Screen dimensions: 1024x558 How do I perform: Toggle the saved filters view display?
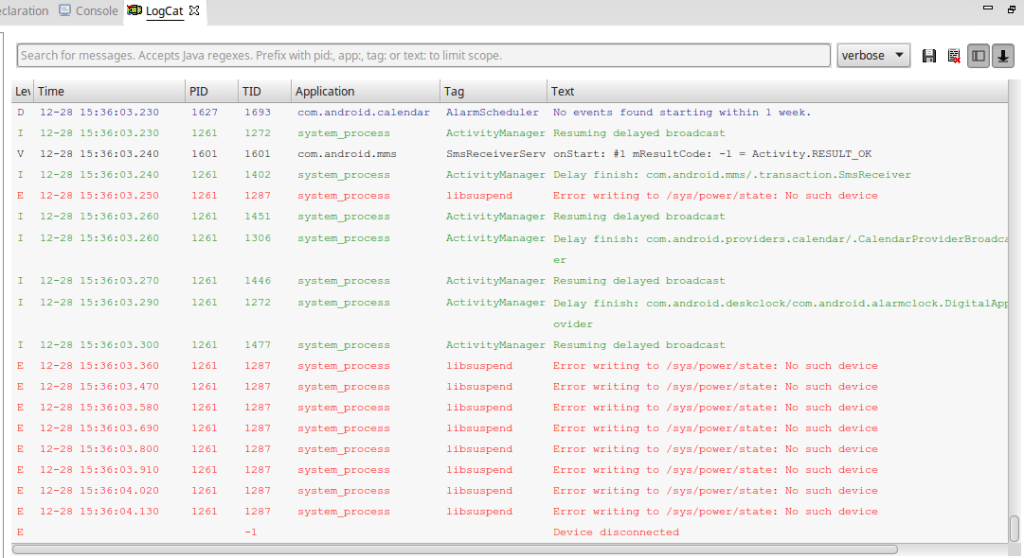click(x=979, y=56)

===============

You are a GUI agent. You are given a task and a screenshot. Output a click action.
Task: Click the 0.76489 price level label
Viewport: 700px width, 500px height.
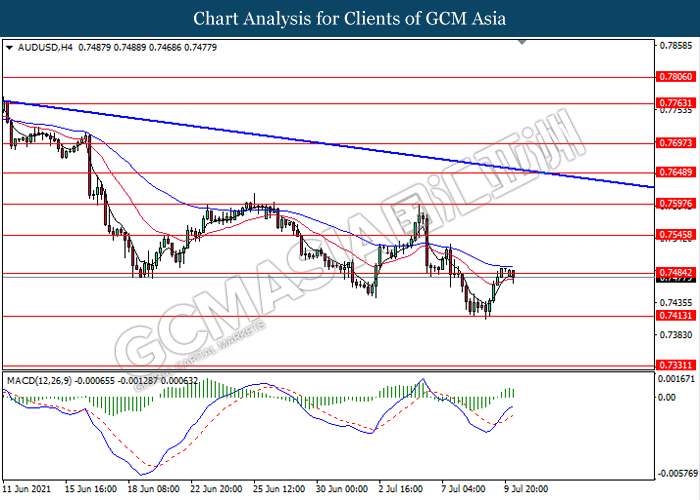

===============

* _EXERCISE PROMPT_:
Look above for the line holding "Task: Click the 0.76489 price level label", then set down exactly that line and every line after it up to and including the line holding "Viewport: 700px width, 500px height.", with nothing else.

* _REPLY TO THE EXERCISE_:
Task: Click the 0.76489 price level label
Viewport: 700px width, 500px height.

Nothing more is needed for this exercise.